## Exercise goal
Write out the full listing exactly.
━━━
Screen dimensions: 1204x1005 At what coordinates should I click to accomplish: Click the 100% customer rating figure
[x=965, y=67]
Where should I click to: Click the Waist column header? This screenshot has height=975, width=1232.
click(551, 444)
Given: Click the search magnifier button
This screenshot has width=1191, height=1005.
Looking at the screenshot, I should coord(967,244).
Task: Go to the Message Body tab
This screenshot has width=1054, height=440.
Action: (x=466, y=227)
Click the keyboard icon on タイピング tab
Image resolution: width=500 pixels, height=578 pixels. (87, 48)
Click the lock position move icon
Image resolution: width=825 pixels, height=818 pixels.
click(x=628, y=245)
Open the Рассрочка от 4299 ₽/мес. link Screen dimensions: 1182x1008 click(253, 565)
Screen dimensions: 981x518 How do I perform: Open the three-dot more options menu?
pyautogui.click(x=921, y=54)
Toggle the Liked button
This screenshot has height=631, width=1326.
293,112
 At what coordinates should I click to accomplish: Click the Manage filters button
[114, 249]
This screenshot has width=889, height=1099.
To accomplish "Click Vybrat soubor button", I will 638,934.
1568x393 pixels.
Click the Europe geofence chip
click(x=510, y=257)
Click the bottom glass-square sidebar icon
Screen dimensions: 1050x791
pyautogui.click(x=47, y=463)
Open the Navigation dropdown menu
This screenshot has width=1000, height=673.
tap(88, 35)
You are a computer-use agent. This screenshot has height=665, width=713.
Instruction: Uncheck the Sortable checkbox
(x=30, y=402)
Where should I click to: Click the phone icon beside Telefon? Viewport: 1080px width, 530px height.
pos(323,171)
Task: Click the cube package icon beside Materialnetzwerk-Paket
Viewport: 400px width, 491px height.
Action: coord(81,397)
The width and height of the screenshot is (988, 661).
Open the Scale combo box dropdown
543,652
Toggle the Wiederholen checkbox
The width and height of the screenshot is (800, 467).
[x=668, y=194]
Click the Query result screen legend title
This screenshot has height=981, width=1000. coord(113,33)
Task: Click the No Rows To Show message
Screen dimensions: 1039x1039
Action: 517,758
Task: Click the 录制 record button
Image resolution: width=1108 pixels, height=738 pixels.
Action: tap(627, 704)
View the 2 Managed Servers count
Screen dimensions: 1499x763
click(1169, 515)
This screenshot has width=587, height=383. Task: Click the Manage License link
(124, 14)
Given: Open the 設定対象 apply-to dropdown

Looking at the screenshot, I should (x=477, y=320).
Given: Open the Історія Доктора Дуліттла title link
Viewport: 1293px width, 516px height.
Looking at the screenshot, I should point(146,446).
━━━
## Task result
Screen dimensions: 1204x1005 At what coordinates should I click to accomplish: Click the 100% customer rating figure
[x=965, y=67]
Where should I click to: Click the Waist column header? This screenshot has height=975, width=1232.
click(551, 444)
Given: Click the search magnifier button
This screenshot has width=1191, height=1005.
Looking at the screenshot, I should coord(967,244).
Task: Go to the Message Body tab
This screenshot has width=1054, height=440.
Action: (x=466, y=227)
Click the keyboard icon on タイピング tab
Image resolution: width=500 pixels, height=578 pixels. (87, 48)
Click the lock position move icon
Image resolution: width=825 pixels, height=818 pixels.
click(x=628, y=245)
Open the Рассрочка от 4299 ₽/мес. link Screen dimensions: 1182x1008 click(253, 565)
Screen dimensions: 981x518 How do I perform: Open the three-dot more options menu?
pyautogui.click(x=921, y=54)
Toggle the Liked button
This screenshot has height=631, width=1326.
293,112
 At what coordinates should I click to accomplish: Click the Manage filters button
[114, 249]
This screenshot has width=889, height=1099.
To accomplish "Click Vybrat soubor button", I will 638,934.
1568x393 pixels.
Click the Europe geofence chip
click(x=510, y=257)
Click the bottom glass-square sidebar icon
Screen dimensions: 1050x791
pyautogui.click(x=47, y=463)
Open the Navigation dropdown menu
This screenshot has width=1000, height=673.
tap(88, 35)
You are a computer-use agent. This screenshot has height=665, width=713.
Instruction: Uncheck the Sortable checkbox
(x=30, y=402)
Where should I click to: Click the phone icon beside Telefon? Viewport: 1080px width, 530px height.
pos(323,171)
Task: Click the cube package icon beside Materialnetzwerk-Paket
Viewport: 400px width, 491px height.
Action: coord(81,397)
The width and height of the screenshot is (988, 661).
Open the Scale combo box dropdown
543,652
Toggle the Wiederholen checkbox
The width and height of the screenshot is (800, 467).
[x=668, y=194]
Click the Query result screen legend title
This screenshot has height=981, width=1000. coord(113,33)
Task: Click the No Rows To Show message
Screen dimensions: 1039x1039
Action: 517,758
Task: Click the 录制 record button
Image resolution: width=1108 pixels, height=738 pixels.
Action: tap(627, 704)
View the 2 Managed Servers count
Screen dimensions: 1499x763
click(1169, 515)
This screenshot has width=587, height=383. Task: Click the Manage License link
(124, 14)
Given: Open the 設定対象 apply-to dropdown

Looking at the screenshot, I should (x=477, y=320).
Given: Open the Історія Доктора Дуліттла title link
Viewport: 1293px width, 516px height.
Looking at the screenshot, I should point(146,446).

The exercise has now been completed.